Recall that implementation-defined means that the implementation (that is, the compiler toolchain and runtime environment) can choose to do whatever it wants, but it must document what it does.

From C++03 §3.6.3/1:

Destructors (12.4) for initialized objects of static storage duration (declared at block scope or at namespace scope) are called as a result of returning from main and as a result of calling exit (18.3). These objects are destroyed in the reverse order of the completion of their constructor or of the completion of their dynamic initialization. If an object is initialized statically, the object is destroyed in the same order as if the object was dynamically initialized. For an object of array or class type, all subobjects of that object are destroyed before any local object with static storage duration initialized during the construction of the subobjects is destroyed.

§3.6.3/4:

Calling the function

    void abort();

declared in <cstdlib> terminates the program without executing destructors for objects of automatic or static storage duration and without calling the functions passed to atexit().

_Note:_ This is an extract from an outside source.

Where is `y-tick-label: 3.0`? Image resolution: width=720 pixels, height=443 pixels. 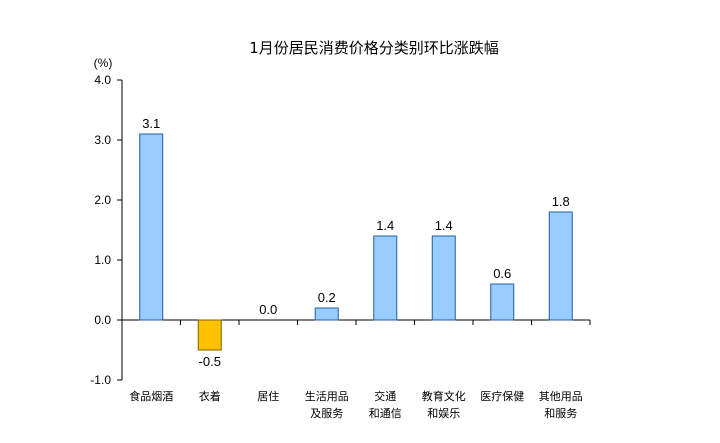 y-tick-label: 3.0 is located at coordinates (102, 140).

Practically, in most implementations, global object destructors are implemented via atexit, so what you will see is that _Exit will not call the destructors for global objects, although this behavior is not guaranteed (since _Exit and C++ are not guaranteed to both exist in the same language).

Answer 4

Note that while C++ does not specify _Exit and C99 leaves it implementation-defined whether it flushes buffers, POSIX requires that it not flush buffers (since this would break the main usage of _exit/_Exit, i.e. handling failure of execve after fork). As POSIX does not align itself with C++ standards or defer to them on anything, I think it's very unlikely that a future version of the C++ standard would try to change any of this. It will probably either leave _Exit unspecified or specify that it's implementation-defined.

Answer 5

C++0x defines a new function called std::quick_exit that terminates a process without calling any destructors. Just checked, g++-4.4.5 already provides it.

Answer 6

There is an interesting analysis here in relation with concurrency and object destruction. As far as I know, destructors will not be called. There is nothing about it in the current standard.

Answer 7

Calling of static destructors is defined in terms of atexit. _exit (or _Exit) is defined not to run atexit handlers. So static destructors should not be called by any implementation.

Automatic destructors are not even called when calling exit().

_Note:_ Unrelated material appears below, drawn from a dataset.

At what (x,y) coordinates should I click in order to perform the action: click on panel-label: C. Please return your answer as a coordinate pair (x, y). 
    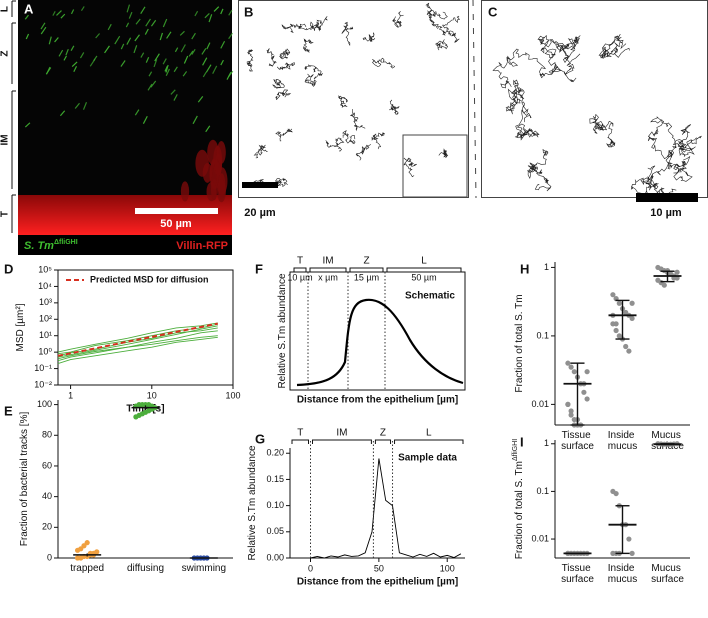
    Looking at the image, I should click on (493, 12).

So any sane definition of _Exit semantics for C++ would not run destructors.

Answer 8

I did a quick test with gcc on Mac OS and my destructors didn't get called.

struct A
{
    ~A()
    {
        puts("A::~A");
    }
};

A globalA;

int main()
{
    A localA;
    _exit(0); // or _Exit(0)
    return 0;
}

exit(0) on the other hand calls globalA's destructor.

Answer 9

fork(), exec(), and _exit() are all defined by POSIX and they pre-date C99's _Exit() by many years. Programs that use fork/exec/_exit are not portable to every system that supports C++.

With regard to _exit() specifically, it is an operating system call that (under POSIX) will close files and terminate the process directly (but not necessarily quickly). This would bypass any C++ mechanisms for calling destructors.

Even with _Exit() or similar being provided by C++0x, I doubt if there would be much reason to use that in conjunction with fork. It likely just provides broader portability for a "quick-exit" in other contexts. That functionality is already covered by _exit() if you are using the POSIX API.

Program termination is addressed in C++2003 section [3.6.3]. It says that static objects are destructed implicitly when main() returns and when exit() is called. It also says that such objects are NOT destructed when abort() is called. _exit() isn't addressed in the C++ 2003 standard, but the fact that it is meant to bypass language-specific cleanup is described in the POSIX documentation. That effect is further substantiated by what is stated and by what is NOT stated in the C++ standard.